▶ [PROBLEM]: Transcribe the records in full.

▶ [RAW DATA]:
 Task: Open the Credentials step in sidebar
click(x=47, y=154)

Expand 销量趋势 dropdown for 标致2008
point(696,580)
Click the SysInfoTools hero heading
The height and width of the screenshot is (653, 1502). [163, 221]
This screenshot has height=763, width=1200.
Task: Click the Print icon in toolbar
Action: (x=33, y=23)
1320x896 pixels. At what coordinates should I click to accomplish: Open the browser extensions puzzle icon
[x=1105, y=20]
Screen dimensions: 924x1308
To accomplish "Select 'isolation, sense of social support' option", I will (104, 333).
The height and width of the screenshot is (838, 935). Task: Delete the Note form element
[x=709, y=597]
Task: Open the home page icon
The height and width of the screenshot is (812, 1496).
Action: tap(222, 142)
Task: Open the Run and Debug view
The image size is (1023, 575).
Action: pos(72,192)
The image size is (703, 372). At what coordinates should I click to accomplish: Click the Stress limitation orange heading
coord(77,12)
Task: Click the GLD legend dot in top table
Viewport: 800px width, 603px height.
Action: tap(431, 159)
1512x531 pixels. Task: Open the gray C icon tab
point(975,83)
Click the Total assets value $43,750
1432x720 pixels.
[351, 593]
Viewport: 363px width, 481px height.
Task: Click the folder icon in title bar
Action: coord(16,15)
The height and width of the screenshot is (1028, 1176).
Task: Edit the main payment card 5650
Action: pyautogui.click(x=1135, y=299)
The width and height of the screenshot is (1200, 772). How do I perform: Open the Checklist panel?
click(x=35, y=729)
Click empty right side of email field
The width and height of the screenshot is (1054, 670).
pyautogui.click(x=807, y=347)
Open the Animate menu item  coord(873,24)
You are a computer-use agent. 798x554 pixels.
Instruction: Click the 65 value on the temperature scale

▶ [WRITTEN RESPONSE]:
 Task: Open the Credentials step in sidebar
click(x=47, y=154)

Expand 销量趋势 dropdown for 标致2008
point(696,580)
Click the SysInfoTools hero heading
The height and width of the screenshot is (653, 1502). [163, 221]
This screenshot has height=763, width=1200.
Task: Click the Print icon in toolbar
Action: (x=33, y=23)
1320x896 pixels. At what coordinates should I click to accomplish: Open the browser extensions puzzle icon
[x=1105, y=20]
Screen dimensions: 924x1308
To accomplish "Select 'isolation, sense of social support' option", I will (104, 333).
The height and width of the screenshot is (838, 935). Task: Delete the Note form element
[x=709, y=597]
Task: Open the home page icon
The height and width of the screenshot is (812, 1496).
Action: tap(222, 142)
Task: Open the Run and Debug view
The image size is (1023, 575).
Action: pos(72,192)
The image size is (703, 372). At what coordinates should I click to accomplish: Click the Stress limitation orange heading
coord(77,12)
Task: Click the GLD legend dot in top table
Viewport: 800px width, 603px height.
Action: tap(431, 159)
1512x531 pixels. Task: Open the gray C icon tab
point(975,83)
Click the Total assets value $43,750
1432x720 pixels.
[351, 593]
Viewport: 363px width, 481px height.
Task: Click the folder icon in title bar
Action: coord(16,15)
The height and width of the screenshot is (1028, 1176).
Task: Edit the main payment card 5650
Action: pyautogui.click(x=1135, y=299)
The width and height of the screenshot is (1200, 772). How do I perform: Open the Checklist panel?
click(x=35, y=729)
Click empty right side of email field
The width and height of the screenshot is (1054, 670).
pyautogui.click(x=807, y=347)
Open the Animate menu item  coord(873,24)
You are a computer-use agent. 798x554 pixels.
Instruction: Click the 65 value on the temperature scale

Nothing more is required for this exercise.